Actually, rewatching that video, it feels even more fitting, as depression does feel like a rain filled cloud coming over your life as you’re going about your normal business. Though unlike the tin man, I do have a heart – it just feels clouded over when I feel particularly low. I did, however, like the tin man, need oiling a few extra times after the first round – because it was so easy to feel defeated by one thing and sit back down and rust up again. But I now feel incredibly okay again – and this has been the first time I’ve successfully pulled myself back out of the spiral.
It’s also helped, that I’ve started “attending” church again – lockdown has made it easier than ever to access a church service.
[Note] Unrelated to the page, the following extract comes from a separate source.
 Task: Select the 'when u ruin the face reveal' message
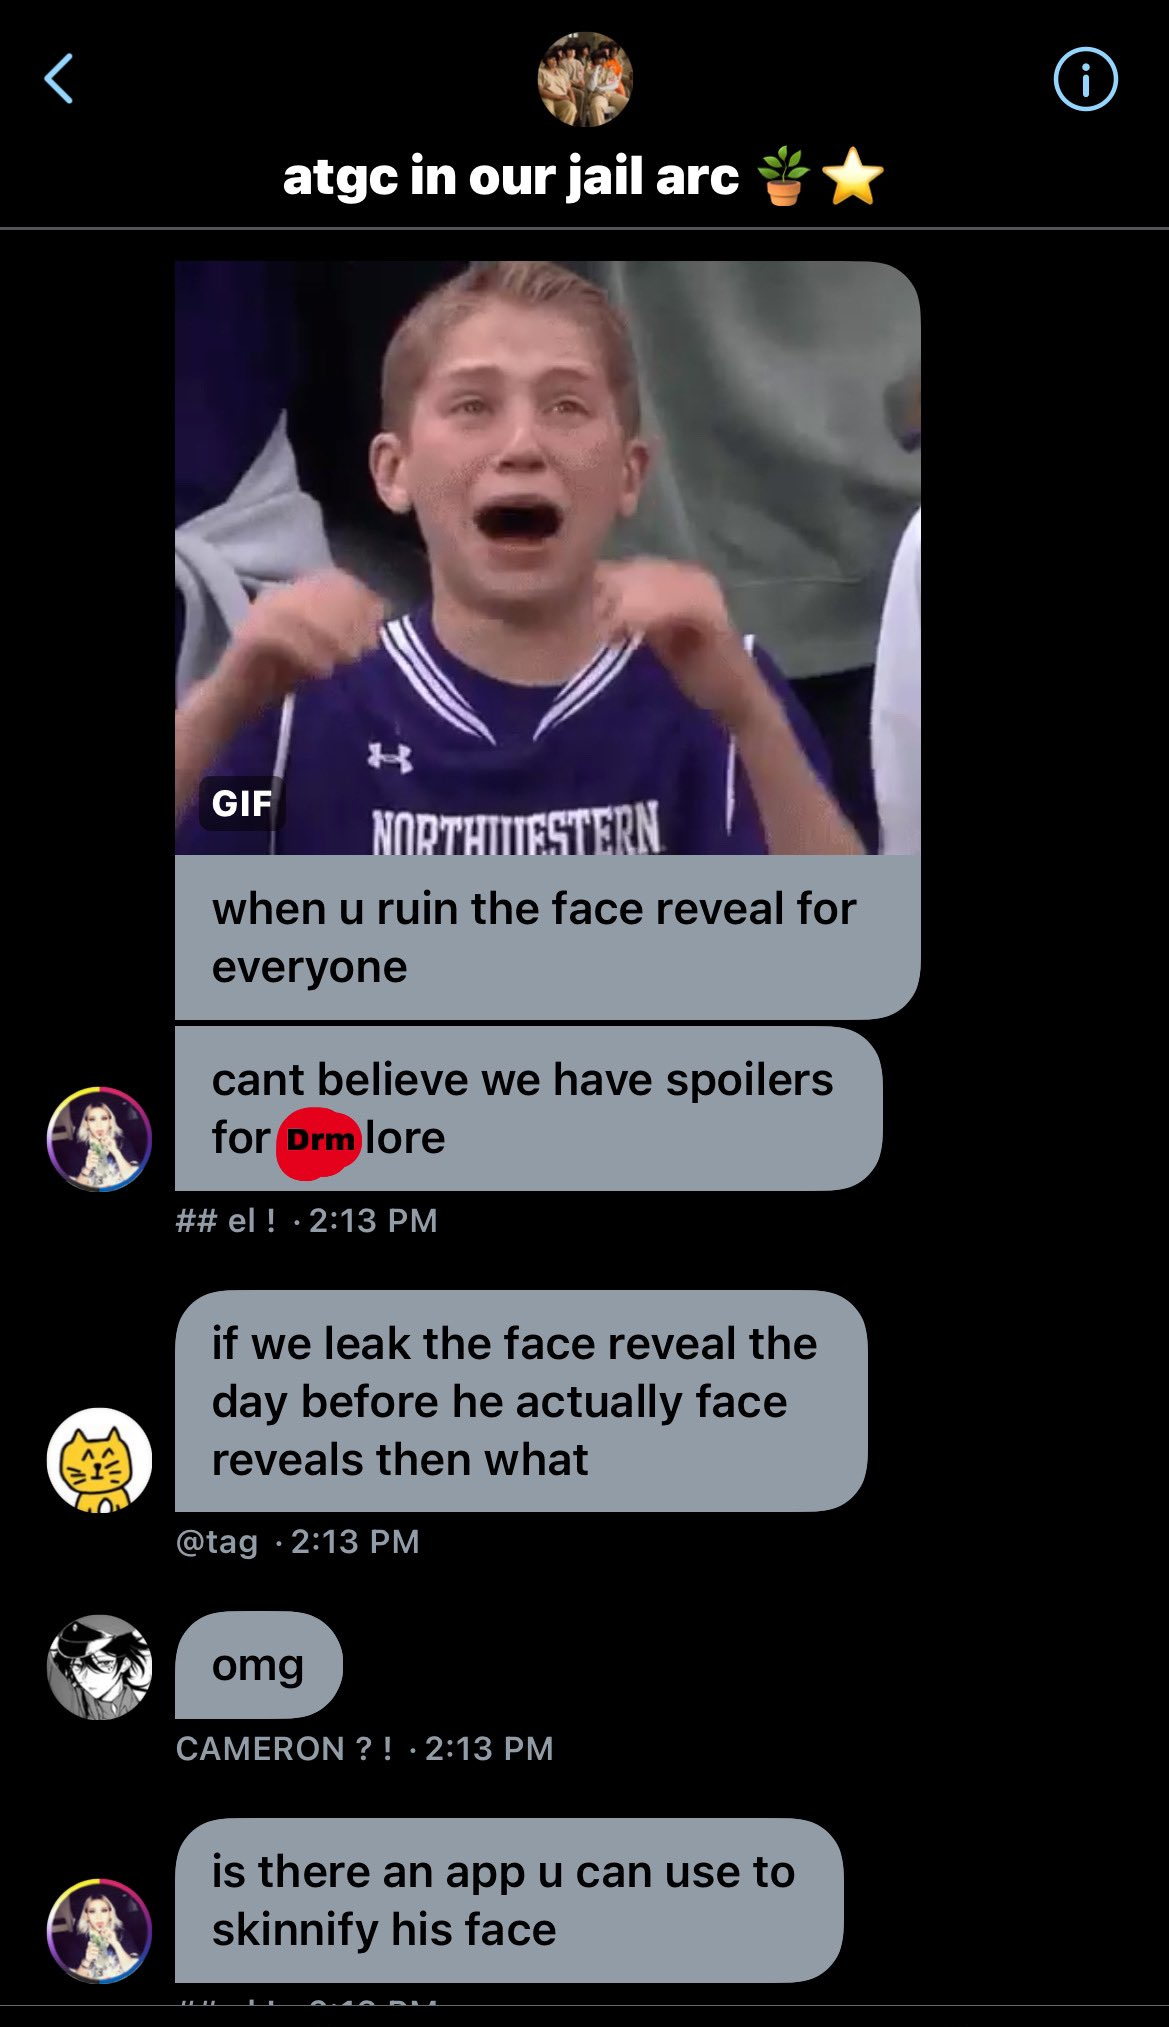(547, 937)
And I have formed a new habit, that’s been going three weeks now – I tune into Emmaus Road‘s service on Sunday mornings at 10am, I sing along with the worship songs, I take communion (in the shape of party rings and squash, but Jesus knows what I mean), and I listen to the message. Today I had this vision that my flat isn’t empty – it’s like it’s been filled up with the Holy Spirit – I can really feel God’s presence here. He doesn’t care if I’ve done the washing up, or if my living space is perfectly tidy, He cares that I’m happy and healthy. So I don’t think I pulled myself out of the spiral on my own – I don’t think I’m capable of that. I believe that God helped me do it – because he is capable of anything.
I’ve also started a weekly (ish) bible study with my mum and sister. We’re on week 2 of Lisa Harper’s Malachi bible study, and it’s a bit of a challenge – thinking about God’s love through Jesus, and it’s made me rethink a bit about what I believe and what I think of as “theory” – I say Jesus loves everyone regardless of who they are, but do I believe that applies to me? We talked this week about times God has felt shatteringly present, and it made me crave more of that presence.